START Information shown

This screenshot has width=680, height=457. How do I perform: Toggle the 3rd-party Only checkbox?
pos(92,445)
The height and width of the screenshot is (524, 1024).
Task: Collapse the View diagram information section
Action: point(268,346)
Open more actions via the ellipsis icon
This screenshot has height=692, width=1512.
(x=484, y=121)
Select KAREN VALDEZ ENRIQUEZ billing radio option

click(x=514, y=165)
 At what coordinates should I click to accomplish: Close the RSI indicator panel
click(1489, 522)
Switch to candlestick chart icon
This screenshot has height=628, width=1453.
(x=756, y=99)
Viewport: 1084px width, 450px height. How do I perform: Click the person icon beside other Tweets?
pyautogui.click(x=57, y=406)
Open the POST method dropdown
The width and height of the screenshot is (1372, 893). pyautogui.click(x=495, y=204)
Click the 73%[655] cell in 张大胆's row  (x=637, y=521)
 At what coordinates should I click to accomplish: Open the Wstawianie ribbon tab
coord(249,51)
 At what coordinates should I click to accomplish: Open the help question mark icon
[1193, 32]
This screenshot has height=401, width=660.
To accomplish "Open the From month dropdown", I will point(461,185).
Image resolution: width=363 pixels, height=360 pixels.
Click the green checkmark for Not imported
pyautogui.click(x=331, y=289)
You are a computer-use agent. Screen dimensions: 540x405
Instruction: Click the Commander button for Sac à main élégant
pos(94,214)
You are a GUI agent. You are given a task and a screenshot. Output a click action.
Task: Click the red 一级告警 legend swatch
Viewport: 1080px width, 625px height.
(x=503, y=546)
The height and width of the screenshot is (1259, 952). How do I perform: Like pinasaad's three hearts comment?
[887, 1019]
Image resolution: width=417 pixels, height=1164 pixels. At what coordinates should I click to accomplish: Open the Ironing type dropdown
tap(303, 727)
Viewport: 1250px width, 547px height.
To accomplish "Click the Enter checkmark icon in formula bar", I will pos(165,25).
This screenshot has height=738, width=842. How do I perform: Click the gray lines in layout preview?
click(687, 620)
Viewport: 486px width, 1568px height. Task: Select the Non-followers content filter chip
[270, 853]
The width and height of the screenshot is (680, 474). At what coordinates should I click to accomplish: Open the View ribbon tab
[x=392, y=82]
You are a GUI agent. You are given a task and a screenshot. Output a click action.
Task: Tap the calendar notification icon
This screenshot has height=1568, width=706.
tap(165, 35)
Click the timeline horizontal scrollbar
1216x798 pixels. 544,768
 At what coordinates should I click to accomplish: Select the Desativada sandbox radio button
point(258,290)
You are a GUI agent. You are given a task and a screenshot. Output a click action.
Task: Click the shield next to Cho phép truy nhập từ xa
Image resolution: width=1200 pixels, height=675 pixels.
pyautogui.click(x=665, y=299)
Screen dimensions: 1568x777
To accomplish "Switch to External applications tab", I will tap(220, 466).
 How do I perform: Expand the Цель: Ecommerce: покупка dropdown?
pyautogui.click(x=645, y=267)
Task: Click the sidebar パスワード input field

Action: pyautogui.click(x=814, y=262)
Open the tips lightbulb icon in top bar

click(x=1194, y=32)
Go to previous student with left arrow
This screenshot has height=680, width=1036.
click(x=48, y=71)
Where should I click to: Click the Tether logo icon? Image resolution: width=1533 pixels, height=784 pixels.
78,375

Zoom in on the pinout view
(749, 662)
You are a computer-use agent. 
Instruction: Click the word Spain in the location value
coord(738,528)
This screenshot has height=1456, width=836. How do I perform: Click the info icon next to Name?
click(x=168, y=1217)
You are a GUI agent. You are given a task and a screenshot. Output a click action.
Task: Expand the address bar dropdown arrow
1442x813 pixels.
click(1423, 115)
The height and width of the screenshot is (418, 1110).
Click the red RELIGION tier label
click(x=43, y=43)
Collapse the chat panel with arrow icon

END Information shown

What is needed: Please give the number of lines in the data above that contain the word "computer", with nothing else.

Exercise answer: 2